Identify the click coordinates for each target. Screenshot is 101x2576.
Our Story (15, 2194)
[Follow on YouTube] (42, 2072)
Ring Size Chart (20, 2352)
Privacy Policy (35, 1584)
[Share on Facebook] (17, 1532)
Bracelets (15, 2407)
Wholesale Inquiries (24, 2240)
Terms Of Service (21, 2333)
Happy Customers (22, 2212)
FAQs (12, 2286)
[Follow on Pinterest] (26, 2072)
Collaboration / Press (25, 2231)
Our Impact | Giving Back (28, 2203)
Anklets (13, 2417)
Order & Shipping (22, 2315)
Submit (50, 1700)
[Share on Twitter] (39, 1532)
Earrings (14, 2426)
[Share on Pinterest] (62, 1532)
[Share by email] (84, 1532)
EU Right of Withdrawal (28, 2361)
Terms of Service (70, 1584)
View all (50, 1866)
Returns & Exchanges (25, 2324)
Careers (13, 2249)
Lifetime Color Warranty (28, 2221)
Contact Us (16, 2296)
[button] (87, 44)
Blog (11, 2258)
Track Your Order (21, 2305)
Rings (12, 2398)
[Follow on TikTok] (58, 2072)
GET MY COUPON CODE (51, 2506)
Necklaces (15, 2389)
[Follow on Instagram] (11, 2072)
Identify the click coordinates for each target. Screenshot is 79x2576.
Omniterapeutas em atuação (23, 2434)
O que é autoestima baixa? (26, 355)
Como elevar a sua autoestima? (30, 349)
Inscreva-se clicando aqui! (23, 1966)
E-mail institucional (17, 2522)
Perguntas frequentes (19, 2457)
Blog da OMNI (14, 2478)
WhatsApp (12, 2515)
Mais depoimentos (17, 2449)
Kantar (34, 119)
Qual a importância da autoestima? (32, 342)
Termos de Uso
* * * * * * * * *
> _Problem to work on_: Return all of the data above, keeping every line exactly as it appears.

> _Your solution_:
Identify the click coordinates for each target. Screenshot is 101x2576.
Our Story (15, 2194)
[Follow on YouTube] (42, 2072)
Ring Size Chart (20, 2352)
Privacy Policy (35, 1584)
[Share on Facebook] (17, 1532)
Bracelets (15, 2407)
Wholesale Inquiries (24, 2240)
Terms Of Service (21, 2333)
Happy Customers (22, 2212)
FAQs (12, 2286)
[Follow on Pinterest] (26, 2072)
Collaboration / Press (25, 2231)
Our Impact | Giving Back (28, 2203)
Anklets (13, 2417)
Order & Shipping (22, 2315)
Submit (50, 1700)
[Share on Twitter] (39, 1532)
Earrings (14, 2426)
[Share on Pinterest] (62, 1532)
[Share by email] (84, 1532)
EU Right of Withdrawal (28, 2361)
Terms of Service (70, 1584)
View all (50, 1866)
Returns & Exchanges (25, 2324)
Careers (13, 2249)
Lifetime Color Warranty (28, 2221)
Contact Us (16, 2296)
[button] (87, 44)
Blog (11, 2258)
Track Your Order (21, 2305)
Rings (12, 2398)
[Follow on TikTok] (58, 2072)
GET MY COUPON CODE (51, 2506)
Necklaces (15, 2389)
[Follow on Instagram] (11, 2072)
Identify the click coordinates for each target. Screenshot is 79x2576.
Omniterapeutas em atuação (23, 2434)
O que é autoestima baixa? (26, 355)
Como elevar a sua autoestima? (30, 349)
Inscreva-se clicando aqui! (23, 1966)
E-mail institucional (17, 2522)
Perguntas frequentes (19, 2457)
Blog da OMNI (14, 2478)
WhatsApp (12, 2515)
Mais depoimentos (17, 2449)
Kantar (34, 119)
Qual a importância da autoestima? (32, 342)
Termos de Uso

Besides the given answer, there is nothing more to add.